[DOCUMENT PASSAGE start]
# The Chamber Of Reflection



## rebis (May 23, 2014)

Do you have it in your lodge?

It is a darkened room containing several symbols and artifacts designed to stimulate the intellect of the new initiate prior to the ceremony.

It is here where he writes his philosophical testament before being imitated into the craft.

From my travels overseas I found that   most lodges seam to have such a chamber. We however here on the left coast do not.


Sent From My Freemasonry Pro App


----------



## Bro. Stewart P.M. (May 23, 2014)

As previously discussed in other threads within this forum... The Grand Lodge of Texas A.F. & A.M. does neither support nor allow the usage of the "chamber of reflection" in any part of the ritualistic work.

Its been a pretty touchy subject at times.


----------



## JamesMichael (May 23, 2014)

We don't have one, but we have plans to build one in our facility. Our GL has an official guide.


----------



## Mike Martin (May 23, 2014)

Not used by any of the three Home Grand Lodges (England, Ireland & Scotland) in the UK.

Mainly because when they started there was no such thing in Freemasonry.


----------



## Brother_Steve (May 23, 2014)

Before becoming a Freemason, a man will be looking at symbols that have zero masonic meaning to them as they are not yet taught the meaning behind anything that could be in that room. It kind of goes against the "dispel any preconceived notions," portion of what a non mason is told since the prep room will without a doubt give a man false notions of what he is about to embark on.

imho of course.


----------



## Brother_Steve (May 23, 2014)

Brother_Steve said:


> Before becoming a Freemason, a man will be looking at symbols that have zero masonic meaning to them as they are not yet taught the meaning behind anything that could be in that room. It kind of goes against the "dispel any preconceived notions," portion of what a non mason is told since the prep room will without a doubt give a man false notions of what he is about to embark on.
> 
> imho of course.


"since the prep room will without a doubt" should read as "since the CoR will without a doubt..."

p.s.

Is the lack of an edit button intentional?


----------



## dfreybur (May 23, 2014)

rebis said:


> From my travels overseas I found that   most lodges seam to have such a chamber. We however here on the left coast do not.



At least one left coast lodge has it.  Vallee de France in Pasadena retained its Louisiana style French First Degree when they switched their charter to California.  They use a Chamber of Reflection.  There's another French speaking lodge in the Bay Area that might as well.  If you ever have a change to attend a first degree at either, I recommend you get on that bus and take the ride!


----------



## crono782 (May 23, 2014)
[DOCUMENT PASSAGE end]
[COLLECTED DATA start]
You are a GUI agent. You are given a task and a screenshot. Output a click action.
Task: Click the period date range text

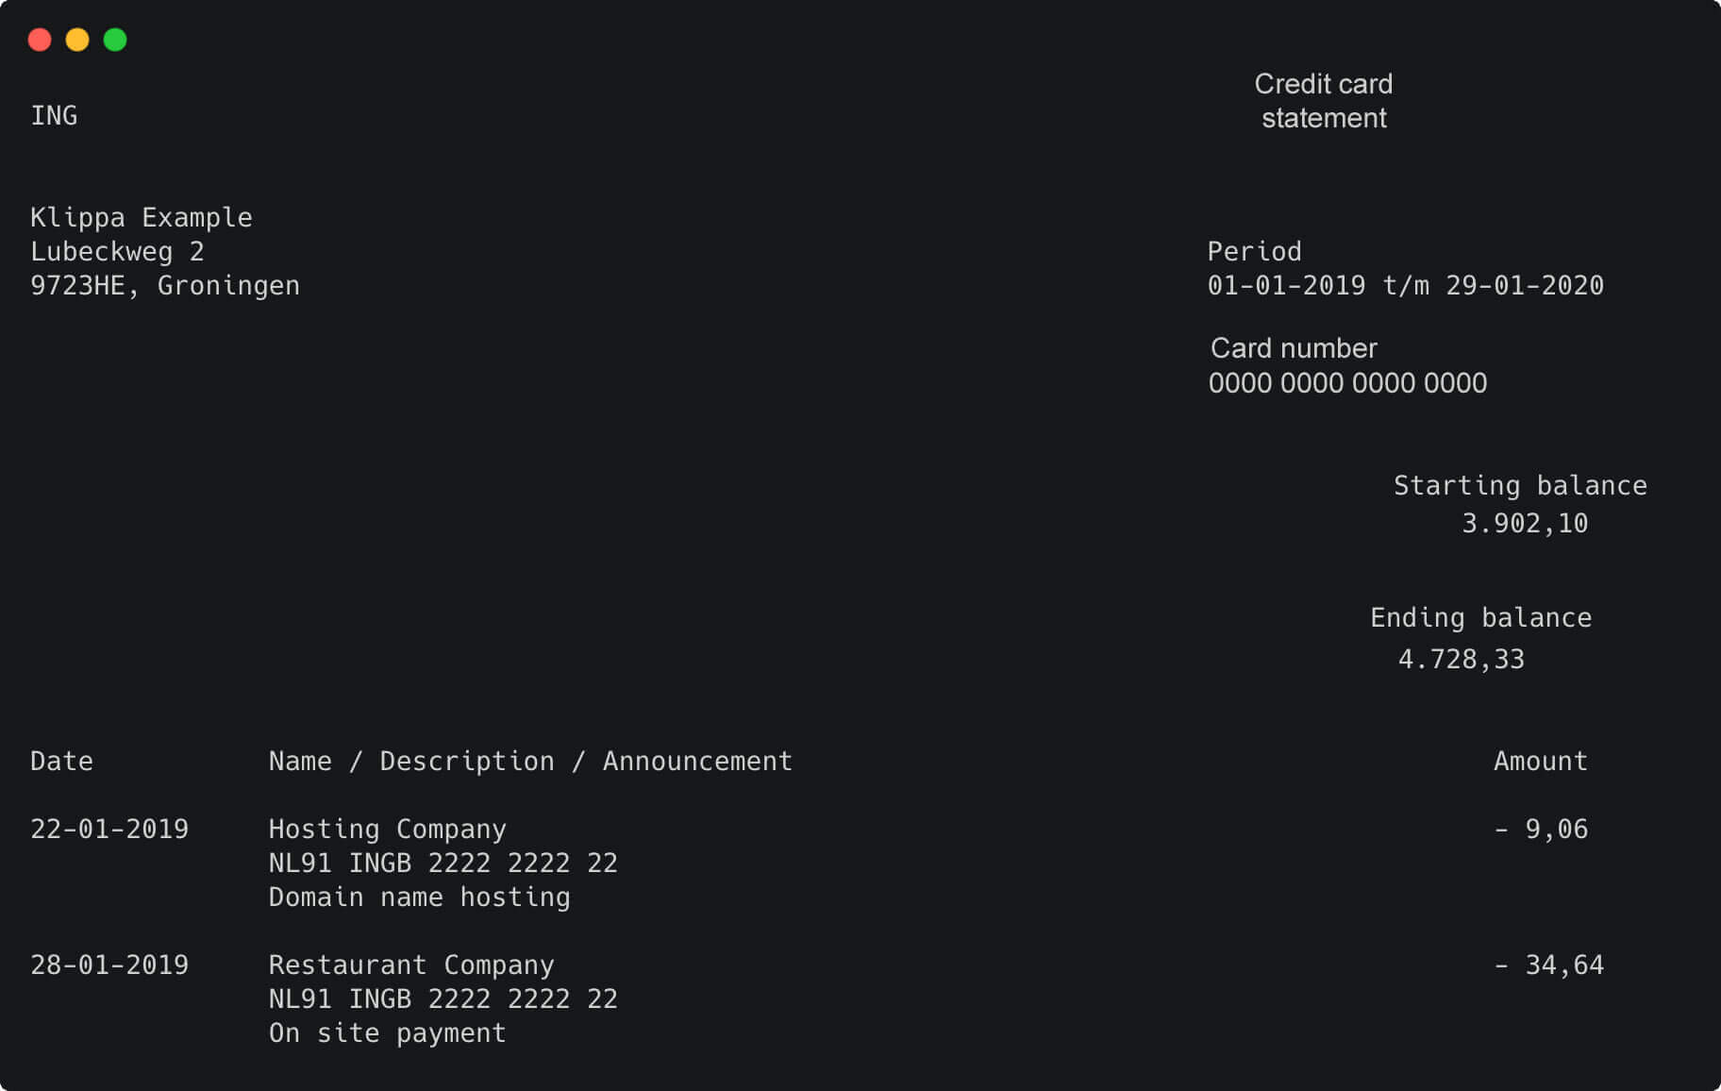click(x=1405, y=286)
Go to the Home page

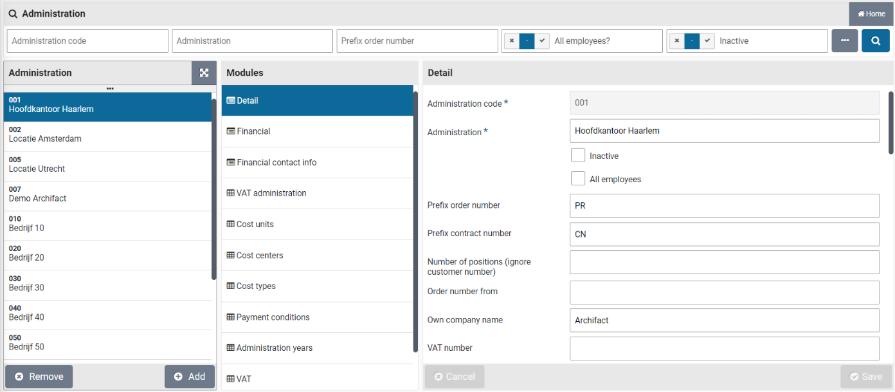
[COLLECTED DATA end]
PROBLEM TO WORK ON:
Copy the Chamber of Reflection thread word for word from "Sent From My" up to and including "subject at times.".

TASK RESULT:
Sent From My Freemasonry Pro App


----------



## Bro. Stewart P.M. (May 23, 2014)

As previously discussed in other threads within this forum... The Grand Lodge of Texas A.F. & A.M. does neither support nor allow the usage of the "chamber of reflection" in any part of the ritualistic work.

Its been a pretty touchy subject at times.